Data records ▸
<<<<

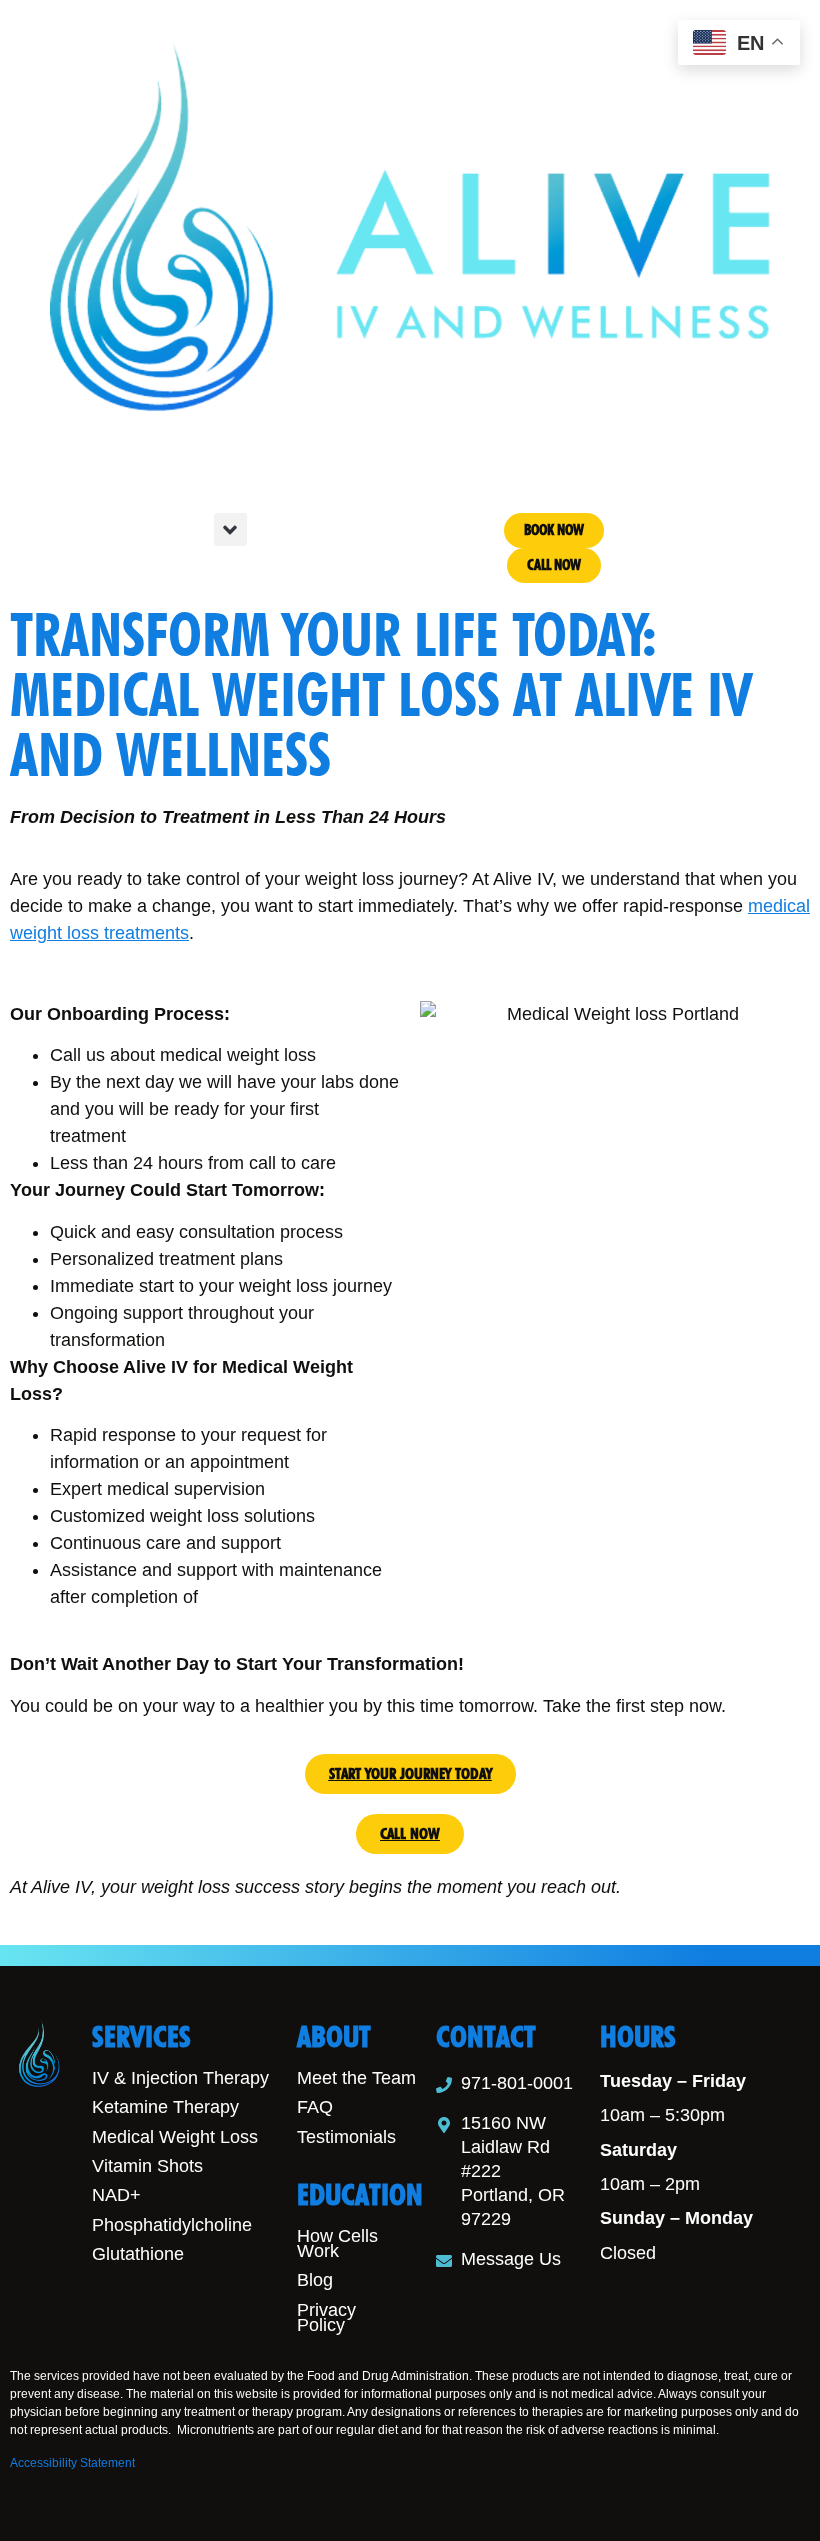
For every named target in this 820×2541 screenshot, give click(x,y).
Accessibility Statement (72, 2463)
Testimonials (346, 2137)
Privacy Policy (326, 2317)
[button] (230, 529)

>>>>

Work order ▸ Reprint the whole listing above exactly, taking out the pictures.

Result ▸
For every named target in this 820×2541 screenshot, give click(x,y).
Accessibility Statement (72, 2463)
Testimonials (346, 2137)
Privacy Policy (326, 2317)
[button] (230, 529)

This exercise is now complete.